Todos conocemos cuantos gobiernos autoritarios, dictaduras y personajes “iluminados” -da igual tanto de izquierda como de derecha- pretenden habitualmente justificar sus arbitrariedades en el populismo falaz de lo “político por encima de lo jurídico” o lo “justo” por encima de lo legal, y claro, siempre haciendo alharaca de sus “buenas intenciones” de defender a los pobres y a los necesitados.
Pero en democracia, el medio y la forma son tan importantes como el fin. No hay nada bueno, moral ni justo en violar el estado de Derecho aún bajo pretexto de defender al más débil, al invocado “pueblo”. En un régimen constitucional y republicano, Libertad, Justicia, y Certeza Jurídica, caminan siempre de la mano.

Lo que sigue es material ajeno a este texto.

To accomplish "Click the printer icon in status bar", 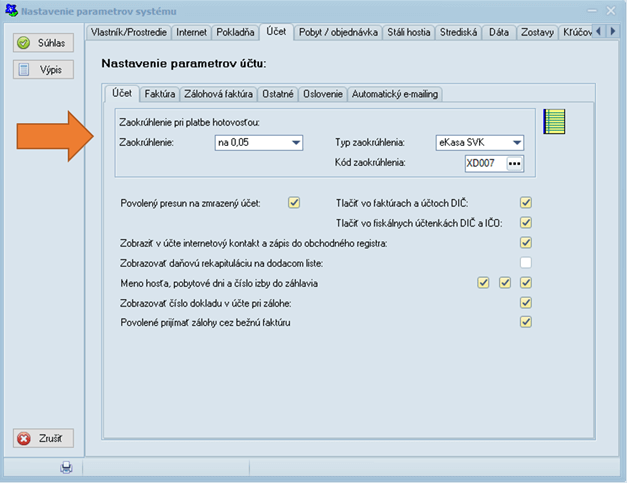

Claro que todos sentimos una inevitable atracción al romanticismo de un Robin Hood que roba a los ricos para darle a los pobres, y hasta con los “principios” y “rectitudes morales” de la mafia como nos la muestra Hollywood en “El Padrino”, pero nada más peligroso para una sociedad constitucional y republicana que permitir que el Estado procure sus fines sociales como si se tratase de un héroe al estilo Schwarzenegger.
La justicia social y la atención de las necesidades de los más débiles y vulnerables son un fin propio del Estado y es éste quien debe hacerse cargo de su protección, siempre en el marco de la más estricta observancia de las reglas vigentes del Estado de Derecho.
Y estas reglas, en todo estado de derecho moderno, exigen el respeto de los derechos legítimamente adquiridos por los particulares, es decir, al amparo del régimen jurídico que rige a todos los ciudadanos por igual.
Estos derechos, si en su momento fueron válidamente adquiridos de acuerdo con la normativa vigente, no deben (ni pueden), luego, ser “incautados” por ningún poder del Estado, aun cuando éste alegue hacerlo en beneficio de los más débiles. Cualquier confiscación de derechos individuales, aún económicos, no es una “reestructuración” sino un toqueteo injustificable del orden jurídico constitucional.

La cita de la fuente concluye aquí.